Setting aside the larger context, it’s altogether a feel-good movie, and I felt very good any time Dominic West was on screen. The entire Pride cast is strong, including stalwarts Bill Nighy and Imelda Staunton, baby-faced Ben Schnetzer as the real-life Mark Ashton, George MacKay, and Jessica Gunning as Siân James.

Rotten Tomatoes critics rating 94%, audience rating 93%.

Joyce Carol Oates: Being a Writer

Joyce Carol Oates, On BoxingJoyce Carol Oates isn’t a person bitten by the writing bug early in life. She wanted to be a teacher. And, it’s as a teacher that Princeton University celebrated her last Friday, with 10 of her former students—all multiply published writers today—returning to talk about their experiences in her classes and workshops and with her personally. She began teaching at Princeton in 1978 and, in 2015, will retire from full-time teaching but continue to teach a course each fall in the Creative Writing program.

While the former students lauded her accessibility and careful attention to their work, Oates also has found time to create more than 100 books, including fiction, essays, plays, poetry, and a memoir. In this list is her “unlikely bestseller,” On Boxing. One of her former students, Jonathan Ames, commented that in his day, the only photograph in Oates’s office was one of her with Mike Tyson. This got a laugh from the 100 or so people in the audience observing Oates’s birdlike frame.

Boxing might seem an activity far removed the daily life of a literary academic, but all writers are boxers, one might say, whose opponents are the words they are trying to batter into place in meaningful sentences that express ideas, display characters, and tell unforgettable stories. While this or that writer is applauded as “brave” for spilling raw emotions messily onto the page, Oates’s former students called her truly “courageous” —and here the boxing metaphor emerged explicitly— for never “pulling her punches.” And she taught them not to, either.

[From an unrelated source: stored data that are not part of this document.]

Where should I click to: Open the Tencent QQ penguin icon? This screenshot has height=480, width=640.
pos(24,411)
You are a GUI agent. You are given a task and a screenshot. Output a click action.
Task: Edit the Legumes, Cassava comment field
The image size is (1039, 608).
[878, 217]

Numerous comments about her guidance related to how she prepares her students to be writers, including, as Jonathan Safran Foer said, maintaining the energy to produce a completed work. Many students—equally talented and ambitious as the published writers present—at some point just stop writing, he said. Oates makes her students excited about the process, in the hope that they won’t stop, because from draft to draft, although incremental improvements may—probably are—achieved, they become smaller and smaller. As Whitney Terrell said, “Half the game is just hanging in.” And the work is hard. Moderator Edmund White called his conversations with Oates “one Sisyphus talking to another.”

Another gift she gave students, they said, was permission to identify themselves as “writers.” Being a writer is not necessarily an identity people are comfortable claiming for themselves. In France, White said, no one ever says “I am a poet.” “I write poems” might be OK, but external validation is needed for writers to assert their status in the creative world. Christopher Beha said that Oates made him feel like a character himself —a persona—apart from his ordinary sense of self.

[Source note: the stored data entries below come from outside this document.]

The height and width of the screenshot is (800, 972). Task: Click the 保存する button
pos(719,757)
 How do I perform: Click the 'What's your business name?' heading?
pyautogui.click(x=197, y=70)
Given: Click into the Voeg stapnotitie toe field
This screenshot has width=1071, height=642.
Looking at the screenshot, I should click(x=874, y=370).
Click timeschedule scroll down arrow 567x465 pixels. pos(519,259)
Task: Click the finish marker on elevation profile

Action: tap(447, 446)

The students further praised her for finding something in every piece of student writing that she loved. She would point out the particular strengths of a piece of writing, then focus the seminar participants—much as editors of a magazine might, which was a frequent class discussion device—on how to make it better. “You let me hand in all those dirty stories,” Ames said, “and you never just x’d that stuff out.” To which Oates replied, “There wouldn’t have been much left. Your name, maybe.”

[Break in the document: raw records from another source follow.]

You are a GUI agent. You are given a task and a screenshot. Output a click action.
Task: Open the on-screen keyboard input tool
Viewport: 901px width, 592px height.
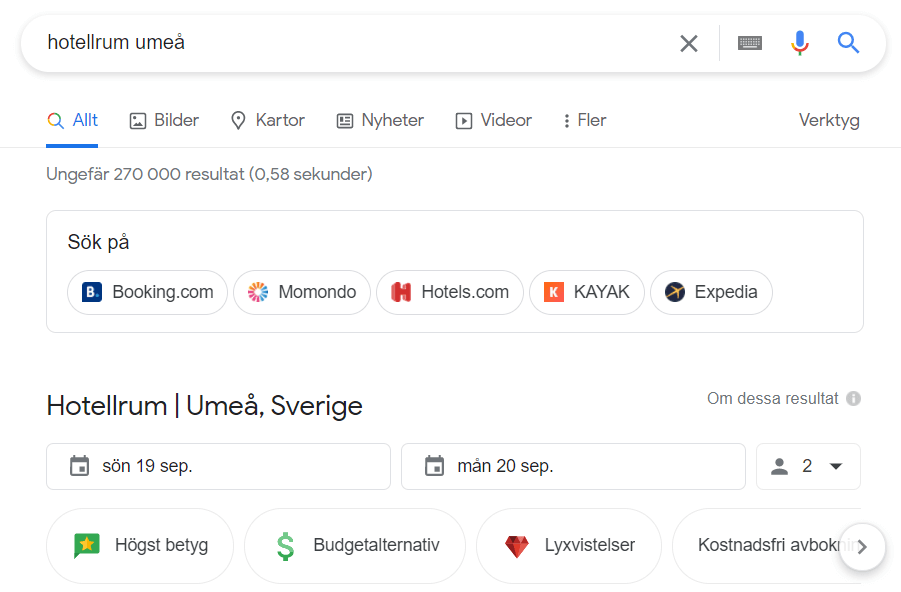[750, 43]
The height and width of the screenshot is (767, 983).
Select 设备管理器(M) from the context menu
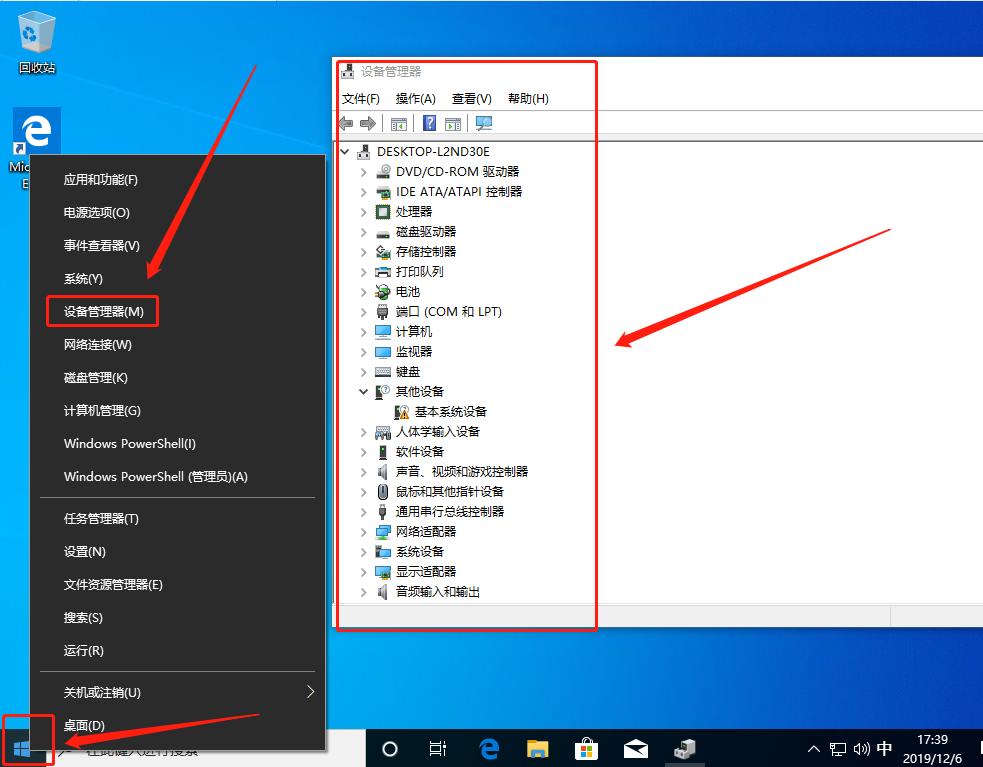[102, 311]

Over her years of teaching, she’s observed changes in her students. Most prominently, at Princeton today, the student body is so diverse, coming from many different countries and backgrounds. Students have traveled more, visiting countries that decades ago most wouldn’t even have heard of and encountering different cultures that inevitably affect their work. They also read different books, and Oates emphasized the importance of the earliest books one reads—before college, even before high school. Today’s childhoods typically include Harry Potter and more films. Her favorite reads were Lewis Carroll’s Alice books, which she first devoured at age eight or ten. Fantastical. Penetrating. Funny. Inciting curiosity. Qualities we were told she brought to her decades of teaching.